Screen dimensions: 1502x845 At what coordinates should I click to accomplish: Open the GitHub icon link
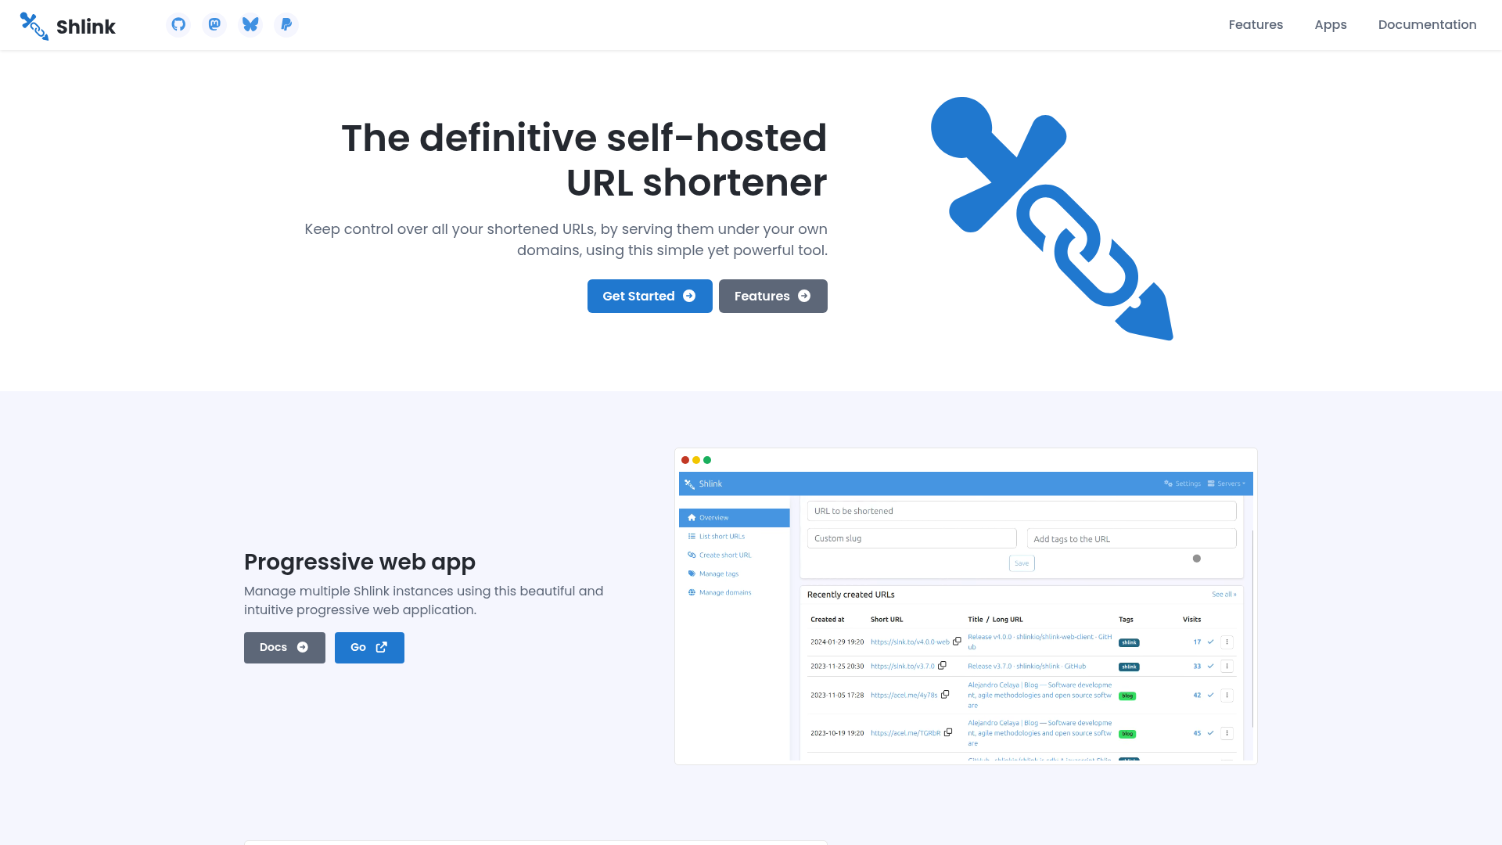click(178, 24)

• • •

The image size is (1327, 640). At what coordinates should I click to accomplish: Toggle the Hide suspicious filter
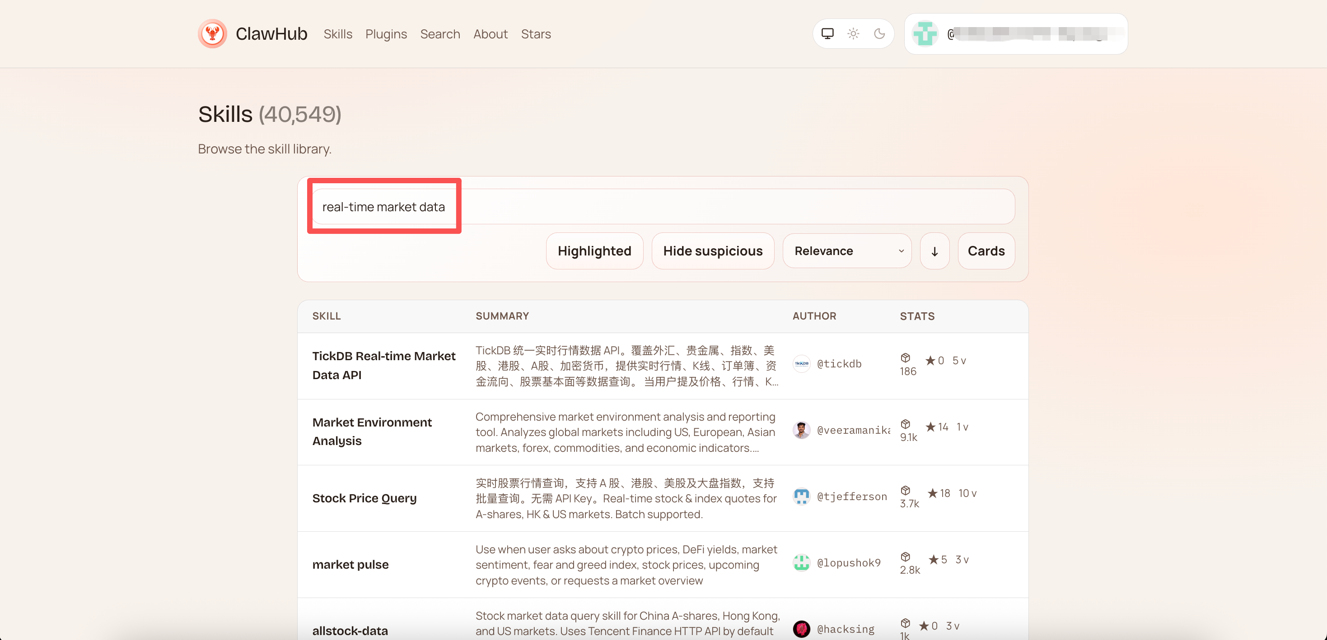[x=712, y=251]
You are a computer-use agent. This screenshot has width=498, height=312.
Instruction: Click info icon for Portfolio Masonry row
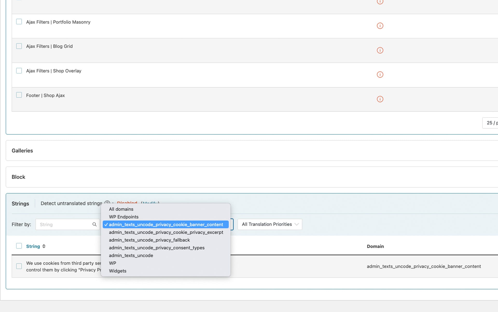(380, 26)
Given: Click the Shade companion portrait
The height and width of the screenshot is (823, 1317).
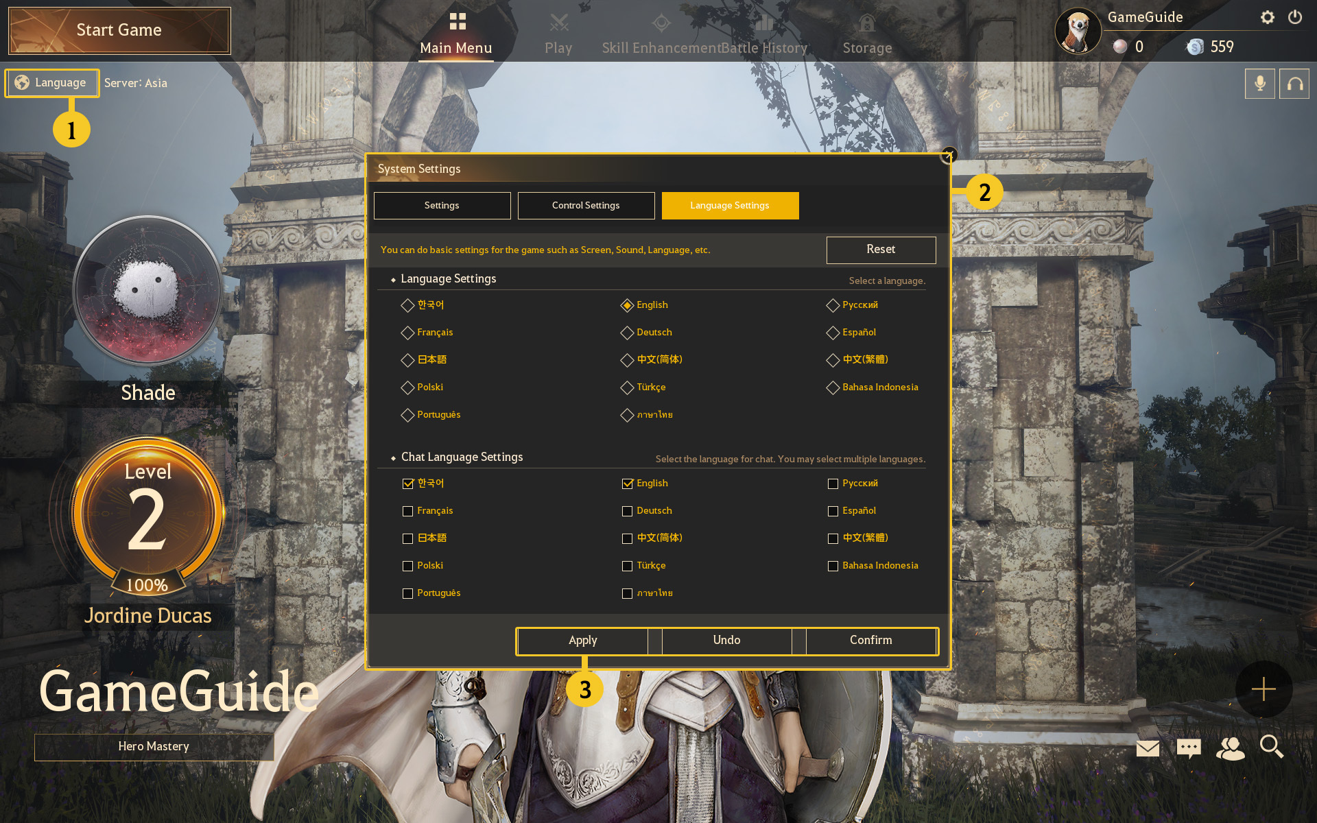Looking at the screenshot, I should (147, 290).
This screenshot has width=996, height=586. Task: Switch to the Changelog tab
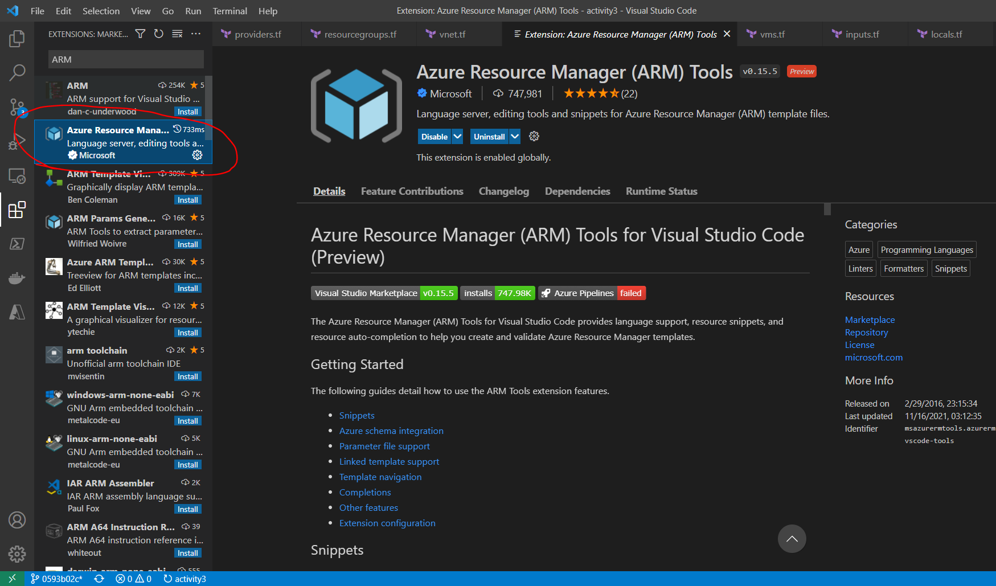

• • •

● EXERCISE REQUIREMENTS: Read through the lines above and collect those that contain the string "This".

● ANSWER BOX:
You are a computer-use agent. This screenshot has width=498, height=312.
This screenshot has width=996, height=586. Task: Switch to the Changelog tab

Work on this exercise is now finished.